La pluralità delle voci che SINAPPSI intende ospitare non può essere disgiunta dall’esigenza di assicurarne la qualità e il rigore metodologico, necessari affinché la rivista possa accreditarsi come voce autorevole e competente sui temi delle politiche pubbliche. La selezione degli articoli si fonda quindi su un processo di revisione dei testi, anonimizzati, da parte di due esperti anonimi per ciascuna proposta di articolo.

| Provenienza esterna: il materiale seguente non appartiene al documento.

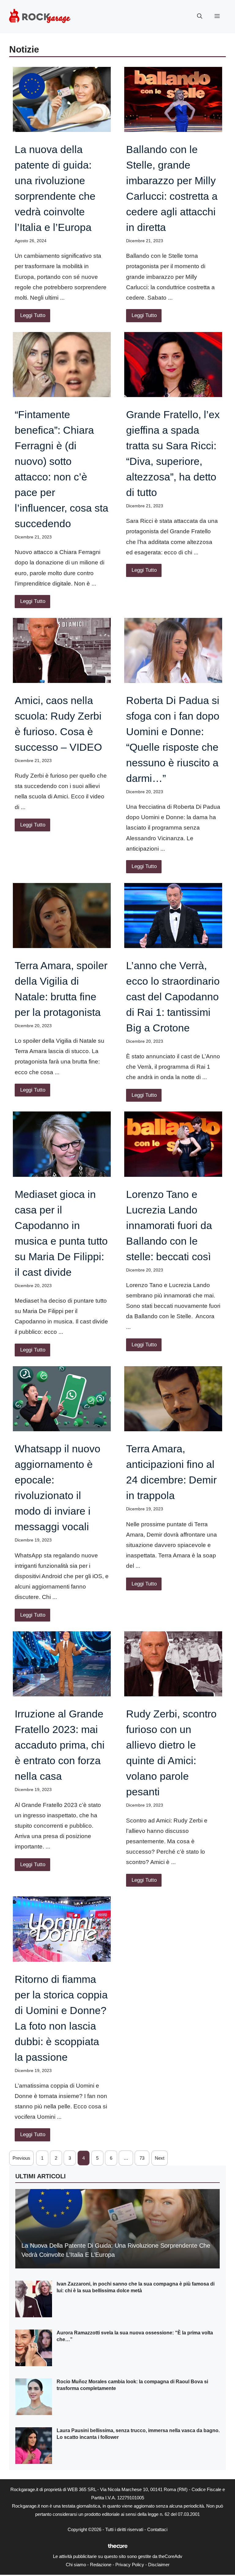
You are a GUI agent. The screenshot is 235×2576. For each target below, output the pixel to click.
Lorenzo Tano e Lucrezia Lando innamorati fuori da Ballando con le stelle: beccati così (169, 1225)
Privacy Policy (129, 2564)
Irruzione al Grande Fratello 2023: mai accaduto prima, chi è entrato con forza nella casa (60, 1745)
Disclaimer (159, 2564)
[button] (199, 16)
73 (142, 2158)
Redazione (100, 2564)
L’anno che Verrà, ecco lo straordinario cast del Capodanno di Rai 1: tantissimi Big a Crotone (173, 997)
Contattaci (157, 2529)
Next (159, 2158)
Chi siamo (76, 2564)
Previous (21, 2158)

Il nuovo corso della rivista riguarda anche la prospettiva culturale nell’analisi delle policy che si intende proporre, in modo particolare circa il rapporto tra teoria ed esercizio empirico nella valutazione delle politiche pubbliche. La valutazione delle politiche è al centro degli interessi della rivista, in una concezione che rinuncia alla gerarchia dei metodi, e secondo la quale il metodo costituisce solo il tramite per la produzione delle risposte più adeguate alle domande valutative di partenza. Declinata sia in termini di valutazione degli effetti, sia in quelli di valutazione dell’implementazione o di valutazione ex ante e di valutazione delle performance, la valutazione delle politiche pubbliche non può essere ridotta in un unico recinto informativo e nel quadro dei modelli dominanti del mainstream dei discorsi accademico-professionali. Deve poter trarre beneficio dall’ecologia dei paradigmi valutativi e dalla varietà delle basi informative. In un’epoca che si caratterizza per il diluvio dei dati, di differenti qualità e di diversa fonte, SINAPPSI intende anche promuovere un dibattito sulle modalità di costruzione delle basi informative delle politiche. I dati non sono ‘neutri’, ma vanno investigati nei loro presupposti teorici. In questa chiave l’analisi deve inevitabilmente confrontarsi con le teorie: quelle che hanno ispirato, esplicitamente o implicitamente, le politiche stesse e quelle che hanno condotto a privilegiare un certo modo di procedere alla loro analisi e valutazione. I dati – quantitativi e qualitativi, secondo un approccio che, coerentemente con lo spirito interdisciplinare della rivista, privilegia la complementarietà delle fonti informative piuttosto che il loro ordinamento gerarchico – costituiscono una risorsa preziosa tanto per chi fa ricerca, quanto per gli amministratori pubblici, ma ne vanno messe in evidenza e discusse le filosofie di governo ispiratrici.

Compongono il nuovo Comitato editoriale Dora Gambardella (Università degli Studi di Napoli Federico II), in qualità di presidente, Fabio Berton (Università degli Studi di Torino), Paolo Landri (Università degli Studi di Napoli Federico II), Massimo Pallini (Università degli Studi di Milano), Emmanuele Pavolini (Università degli Studi di Macerata) e Claudio Vitali (INAPP).